Few people know a thing about it but the brains behind the inaugural European Championships, starting this morning and continuing over the next 10 days in Glasgow and Berlin, plan to change all that.
Embracing seven sports — athletics, aquatics, cycling, gymnastics, golf, rowing, and triathlon — across the two cities, the expressed aim is to “create the grandest of stages upon which to crown the accomplishments of European champions”.
The thinking is that someone like Adam Peaty, the British breaststroke swimmer who won four gold medals and broke two world records at the 2014 Euros, should become a household name and not just a legend within his own sport’s restricted circles.
Grandiose claims have been made about a ‘new era’ for the quadrennial multi-sport event. A new highlight on the sporting calendar, apparently.

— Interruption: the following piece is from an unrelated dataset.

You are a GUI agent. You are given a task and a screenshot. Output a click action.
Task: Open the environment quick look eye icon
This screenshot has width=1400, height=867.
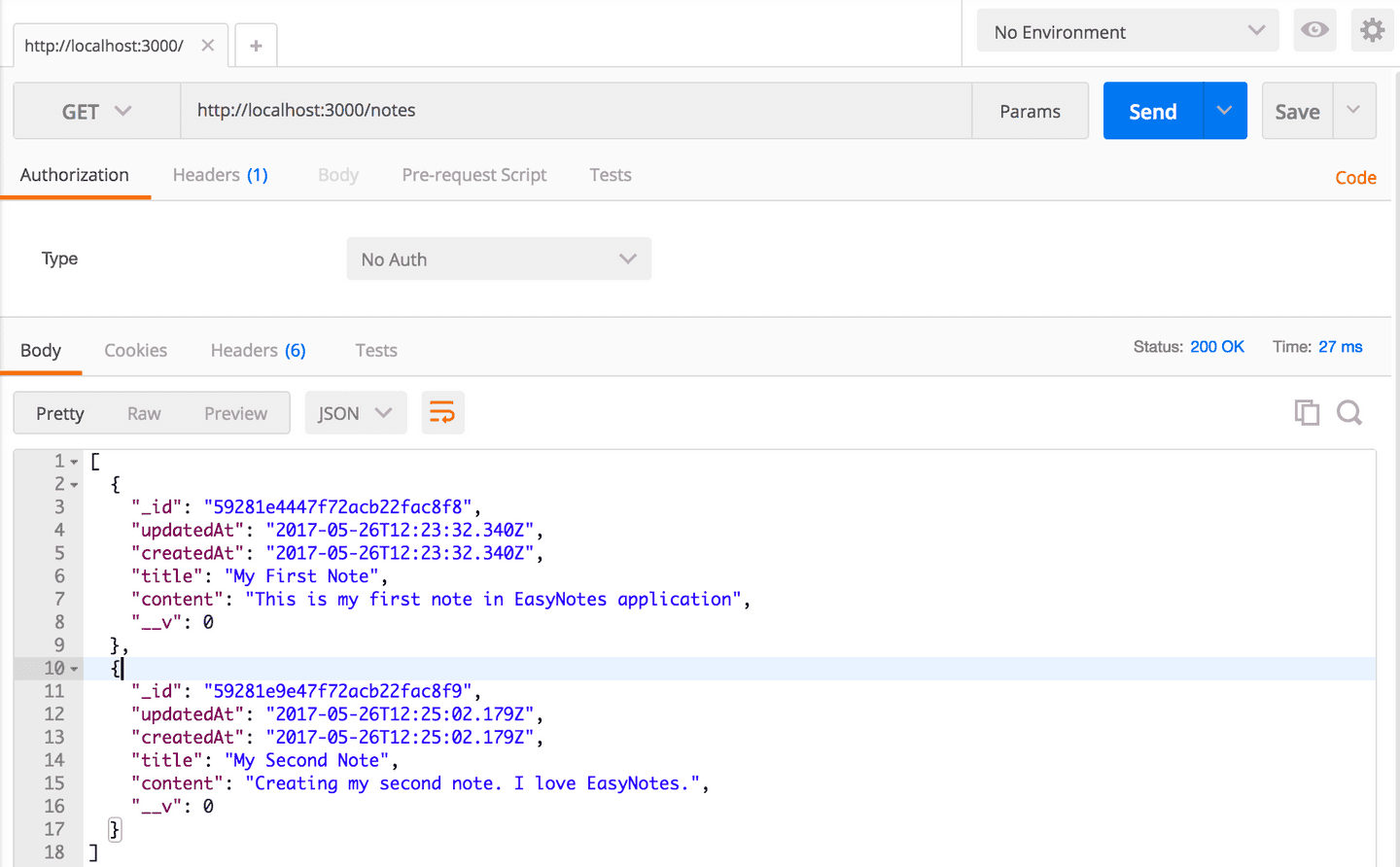[1314, 30]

A celebration of world-class sport, we’ve been promised. We’ll see.
All of these individual European events existed in their own right long before now.
This is merely a case of old, familiar competitions served up in new packaging but, to be fair, enmeshing them into one singular offering makes sense.
An agreement between the European Broadcasting Union and the various sporting bodies will see up to 2,700 hours of free-to-air content available throughout the continent with RTÉ and the BBC among those devoting massive time and significant resources to it all.
It is a clever marketing ploy for what are minority sports. Together stronger.
That kind of thing and these multi-sport Euros are not to be confused with the European Games which were held for the first time in Baku in 2015.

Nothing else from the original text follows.